To assist users to locate and utilize functionality of a given software application, a user interface containing a plurality of generic functionality controls is typically provided along an upper, lower or side edge of a displayed workspace in which the user may enter, copy, manipulate and format text or data. Such functionality controls often include selectable buttons with such names as “file,” “edit,” “view,” “insert,” “format,” and the like. Typically, selection of one of these top-level functionality buttons, for example “format,” causes a drop-down menu to be deployed to expose one or more selectable functionality controls associated with the top-level functionality, for example “font” under a top-level functionality of “format.”
After a user selects a desired functionality control, or if the user moves the mouse cursor to a different location, the drop-down menu typically disappears. If the user determines that functionality of the first drop-down menu was the desired functionality, the user must remember which top-level functionality was selected, reselect that functionality and then find the desired functionality control all over again. Accordingly, in order to use the functionality of a given software application, the user must know the desired functionality is available under one of the selectable buttons, or the user must select different top-level functionalities until the desired specific functionality is located.

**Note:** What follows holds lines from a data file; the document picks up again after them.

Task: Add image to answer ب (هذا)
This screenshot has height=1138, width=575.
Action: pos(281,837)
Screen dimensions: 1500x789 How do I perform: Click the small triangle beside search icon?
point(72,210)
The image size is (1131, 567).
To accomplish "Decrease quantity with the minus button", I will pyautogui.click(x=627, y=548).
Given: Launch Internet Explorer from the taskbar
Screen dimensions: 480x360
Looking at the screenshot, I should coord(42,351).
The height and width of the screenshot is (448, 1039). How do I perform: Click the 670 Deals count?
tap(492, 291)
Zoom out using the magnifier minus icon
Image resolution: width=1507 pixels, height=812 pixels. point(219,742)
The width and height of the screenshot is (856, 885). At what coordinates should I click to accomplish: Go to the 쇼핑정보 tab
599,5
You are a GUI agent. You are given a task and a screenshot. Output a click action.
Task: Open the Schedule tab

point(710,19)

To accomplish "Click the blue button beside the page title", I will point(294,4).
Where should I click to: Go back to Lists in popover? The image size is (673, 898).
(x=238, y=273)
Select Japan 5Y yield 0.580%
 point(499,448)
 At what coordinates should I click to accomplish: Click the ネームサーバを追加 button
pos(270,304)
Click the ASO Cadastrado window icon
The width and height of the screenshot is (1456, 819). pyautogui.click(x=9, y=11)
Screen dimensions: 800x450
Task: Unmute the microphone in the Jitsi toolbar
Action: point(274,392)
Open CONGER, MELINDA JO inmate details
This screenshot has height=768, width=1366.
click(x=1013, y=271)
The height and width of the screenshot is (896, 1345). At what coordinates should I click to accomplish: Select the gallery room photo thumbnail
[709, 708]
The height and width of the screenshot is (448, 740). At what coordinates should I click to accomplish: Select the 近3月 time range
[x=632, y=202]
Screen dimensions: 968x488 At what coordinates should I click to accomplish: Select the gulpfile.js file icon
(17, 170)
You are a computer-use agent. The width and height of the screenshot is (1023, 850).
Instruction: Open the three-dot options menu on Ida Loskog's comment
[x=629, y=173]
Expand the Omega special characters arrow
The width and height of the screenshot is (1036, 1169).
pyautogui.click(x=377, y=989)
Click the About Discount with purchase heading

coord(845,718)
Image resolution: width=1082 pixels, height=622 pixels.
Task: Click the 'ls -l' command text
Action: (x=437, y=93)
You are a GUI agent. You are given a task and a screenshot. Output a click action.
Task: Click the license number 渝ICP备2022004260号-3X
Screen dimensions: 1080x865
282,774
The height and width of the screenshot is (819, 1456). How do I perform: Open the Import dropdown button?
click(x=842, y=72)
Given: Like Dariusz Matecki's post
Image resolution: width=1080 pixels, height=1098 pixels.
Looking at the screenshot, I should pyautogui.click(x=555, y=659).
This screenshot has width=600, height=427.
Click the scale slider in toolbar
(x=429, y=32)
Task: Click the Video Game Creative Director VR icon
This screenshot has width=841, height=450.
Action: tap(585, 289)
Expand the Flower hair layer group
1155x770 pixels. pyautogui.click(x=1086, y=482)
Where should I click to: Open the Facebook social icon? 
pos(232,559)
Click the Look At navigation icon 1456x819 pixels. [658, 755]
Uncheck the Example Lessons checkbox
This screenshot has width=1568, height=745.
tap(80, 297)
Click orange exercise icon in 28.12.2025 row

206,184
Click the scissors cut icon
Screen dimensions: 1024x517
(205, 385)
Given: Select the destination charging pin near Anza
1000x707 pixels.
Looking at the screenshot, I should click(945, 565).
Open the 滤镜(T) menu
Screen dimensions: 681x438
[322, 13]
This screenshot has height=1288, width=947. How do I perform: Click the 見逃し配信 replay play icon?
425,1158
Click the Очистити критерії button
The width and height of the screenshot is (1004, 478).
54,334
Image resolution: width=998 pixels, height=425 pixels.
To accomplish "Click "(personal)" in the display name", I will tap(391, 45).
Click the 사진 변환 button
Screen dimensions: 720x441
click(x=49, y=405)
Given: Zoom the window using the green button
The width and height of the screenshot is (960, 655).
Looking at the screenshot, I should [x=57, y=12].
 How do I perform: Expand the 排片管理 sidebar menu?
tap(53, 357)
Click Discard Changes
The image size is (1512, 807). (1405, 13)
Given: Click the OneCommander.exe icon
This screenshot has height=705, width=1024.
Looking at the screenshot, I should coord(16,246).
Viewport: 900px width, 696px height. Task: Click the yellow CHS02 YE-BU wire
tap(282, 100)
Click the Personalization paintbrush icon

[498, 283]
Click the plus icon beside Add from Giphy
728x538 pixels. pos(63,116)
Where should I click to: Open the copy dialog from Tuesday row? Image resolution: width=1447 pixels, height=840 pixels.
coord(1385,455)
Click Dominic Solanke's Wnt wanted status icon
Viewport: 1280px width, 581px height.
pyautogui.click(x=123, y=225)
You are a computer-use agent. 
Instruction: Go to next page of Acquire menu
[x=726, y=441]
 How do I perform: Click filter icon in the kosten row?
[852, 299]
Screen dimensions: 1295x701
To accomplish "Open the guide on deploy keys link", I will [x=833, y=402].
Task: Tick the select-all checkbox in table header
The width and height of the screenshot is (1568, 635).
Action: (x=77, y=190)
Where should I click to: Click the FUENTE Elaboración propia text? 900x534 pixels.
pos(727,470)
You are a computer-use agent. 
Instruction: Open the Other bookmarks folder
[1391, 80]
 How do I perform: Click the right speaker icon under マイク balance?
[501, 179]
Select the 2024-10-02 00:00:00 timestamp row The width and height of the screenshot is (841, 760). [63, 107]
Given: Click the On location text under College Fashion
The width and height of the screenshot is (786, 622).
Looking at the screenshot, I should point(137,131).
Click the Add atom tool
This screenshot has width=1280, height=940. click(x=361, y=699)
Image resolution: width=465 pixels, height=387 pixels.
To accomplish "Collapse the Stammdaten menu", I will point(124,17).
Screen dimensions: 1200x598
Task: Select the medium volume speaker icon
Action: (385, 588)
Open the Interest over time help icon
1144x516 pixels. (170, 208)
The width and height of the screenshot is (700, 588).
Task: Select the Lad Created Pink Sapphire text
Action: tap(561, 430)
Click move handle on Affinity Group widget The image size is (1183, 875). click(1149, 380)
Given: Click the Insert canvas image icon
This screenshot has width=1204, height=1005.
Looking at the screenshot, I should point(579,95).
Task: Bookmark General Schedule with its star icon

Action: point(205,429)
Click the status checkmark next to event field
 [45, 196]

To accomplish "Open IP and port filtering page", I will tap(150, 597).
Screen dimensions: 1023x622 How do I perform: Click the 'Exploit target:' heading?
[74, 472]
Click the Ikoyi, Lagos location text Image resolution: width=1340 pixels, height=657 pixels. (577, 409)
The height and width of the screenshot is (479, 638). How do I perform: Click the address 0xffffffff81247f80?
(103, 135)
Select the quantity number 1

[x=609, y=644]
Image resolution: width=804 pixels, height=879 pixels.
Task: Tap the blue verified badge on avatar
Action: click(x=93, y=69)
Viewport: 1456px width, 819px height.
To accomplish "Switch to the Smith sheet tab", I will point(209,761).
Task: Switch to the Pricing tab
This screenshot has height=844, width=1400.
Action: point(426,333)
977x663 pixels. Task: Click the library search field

This is particularly cumbersome when the user desires to apply many available functionalities to a given object type. For example, if the user desires to edit a picture object imbedded in a text document, according to prior methods and systems, the user must find functionality in a drop-down menu associated with editing the picture object. After application of any given functionality, the drop-down menu associated with editing the selected object, e.g., picture object, typically disappears. When the user desires to make a second or subsequent edit to the object, the user must once again find the correct top-level functionality control, deploy a menu of available functionalities, and find the desired particular functionality. Such a method of searching for desired functionality is cumbersome and time-consuming, particularly for less-experienced users, and when new functionality is added by developers of the software application, the new functionality may never be utilized unless the user is somehow educated as to its existence.
Accordingly, there is a need in the art for an improved user interface for displaying selectable software functionality controls that are relevant to a selected object and that remain visibly available for use while the object is being edited. It is with respect to these and other considerations that the present invention has been made.